The ability to take snapshots of fast events can often provide insights into the dynamics of the processes involved: chemical reactions, electronic transport, structural transitions, and complex combinations involving of all of these processes. Kealhofer et al. describe an ultrafast optics approach for generating bunches of electrons and compressing them by more than an order of magnitude to just femtosecond time scales (see the Perspective by Ropers). The technique opens up the possibility of imaging ultrafast phenomena with atomic-scale spatial resolution.

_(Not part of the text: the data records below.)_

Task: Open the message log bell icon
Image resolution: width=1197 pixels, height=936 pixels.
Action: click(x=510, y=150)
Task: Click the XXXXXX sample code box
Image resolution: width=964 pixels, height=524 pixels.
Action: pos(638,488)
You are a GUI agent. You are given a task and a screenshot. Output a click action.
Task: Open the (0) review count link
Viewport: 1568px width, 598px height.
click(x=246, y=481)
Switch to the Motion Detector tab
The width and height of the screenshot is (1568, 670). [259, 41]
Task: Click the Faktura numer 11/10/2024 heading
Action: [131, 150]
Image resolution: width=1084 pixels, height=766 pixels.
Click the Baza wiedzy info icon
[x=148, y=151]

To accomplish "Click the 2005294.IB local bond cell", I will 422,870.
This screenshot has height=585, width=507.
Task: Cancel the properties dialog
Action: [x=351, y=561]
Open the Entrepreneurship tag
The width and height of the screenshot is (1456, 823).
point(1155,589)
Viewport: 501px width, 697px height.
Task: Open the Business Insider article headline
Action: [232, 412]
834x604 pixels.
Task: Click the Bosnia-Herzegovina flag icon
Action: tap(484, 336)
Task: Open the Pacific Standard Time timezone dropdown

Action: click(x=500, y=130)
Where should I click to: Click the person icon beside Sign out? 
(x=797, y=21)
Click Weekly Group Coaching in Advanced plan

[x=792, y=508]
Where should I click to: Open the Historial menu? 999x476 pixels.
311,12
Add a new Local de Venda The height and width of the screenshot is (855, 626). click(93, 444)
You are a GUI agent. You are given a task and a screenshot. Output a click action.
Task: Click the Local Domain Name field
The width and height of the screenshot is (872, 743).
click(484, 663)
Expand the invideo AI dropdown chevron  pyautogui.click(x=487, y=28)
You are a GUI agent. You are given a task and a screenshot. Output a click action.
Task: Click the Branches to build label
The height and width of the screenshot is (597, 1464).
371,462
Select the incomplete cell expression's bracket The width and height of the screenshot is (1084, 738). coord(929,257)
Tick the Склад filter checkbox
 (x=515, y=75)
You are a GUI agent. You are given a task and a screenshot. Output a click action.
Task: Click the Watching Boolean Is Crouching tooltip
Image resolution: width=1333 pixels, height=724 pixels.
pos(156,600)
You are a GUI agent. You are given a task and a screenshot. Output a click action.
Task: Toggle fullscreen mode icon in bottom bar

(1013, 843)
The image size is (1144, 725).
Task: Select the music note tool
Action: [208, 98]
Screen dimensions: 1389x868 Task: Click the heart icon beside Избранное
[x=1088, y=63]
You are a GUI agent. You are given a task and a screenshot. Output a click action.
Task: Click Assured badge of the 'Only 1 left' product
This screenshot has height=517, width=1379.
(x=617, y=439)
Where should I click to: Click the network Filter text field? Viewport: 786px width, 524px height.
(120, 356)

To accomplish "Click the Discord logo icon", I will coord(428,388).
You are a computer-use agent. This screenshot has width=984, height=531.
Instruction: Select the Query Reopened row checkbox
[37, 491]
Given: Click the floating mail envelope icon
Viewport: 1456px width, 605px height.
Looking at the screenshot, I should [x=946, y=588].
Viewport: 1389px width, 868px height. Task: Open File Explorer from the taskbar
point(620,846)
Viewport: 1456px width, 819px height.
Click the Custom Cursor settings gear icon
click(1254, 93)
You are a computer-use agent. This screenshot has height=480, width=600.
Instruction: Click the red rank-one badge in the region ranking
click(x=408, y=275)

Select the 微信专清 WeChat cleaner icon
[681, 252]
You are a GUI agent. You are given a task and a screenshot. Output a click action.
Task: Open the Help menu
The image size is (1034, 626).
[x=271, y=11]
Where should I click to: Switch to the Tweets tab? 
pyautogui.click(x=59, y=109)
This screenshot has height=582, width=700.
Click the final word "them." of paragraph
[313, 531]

Science, this issue p. 429; see also p. 410


Short electron pulses are central to time-resolved atomic-scale diffraction and electron microscopy, streak cameras, and free-electron lasers. We demonstrate phase-space control and characterization of 5-picometer electron pulses using few-cycle terahertz radiation, extending concepts of microwave electron pulse compression and streaking to terahertz frequencies. Optical-field control of electron pulses provides synchronism to laser pulses and offers a temporal resolution that is ultimately limited by the rise-time of the optical fields applied. We used few-cycle waveforms carried at 0.3 terahertz to compress electron pulses by a factor of 12 with a timing stability of <4 femtoseconds (root mean square) and measure them by means of field-induced beam deflection (streaking). Scaling the concept toward multiterahertz control fields holds promise for approaching the electronic time scale in time-resolved electron diffraction and microscopy.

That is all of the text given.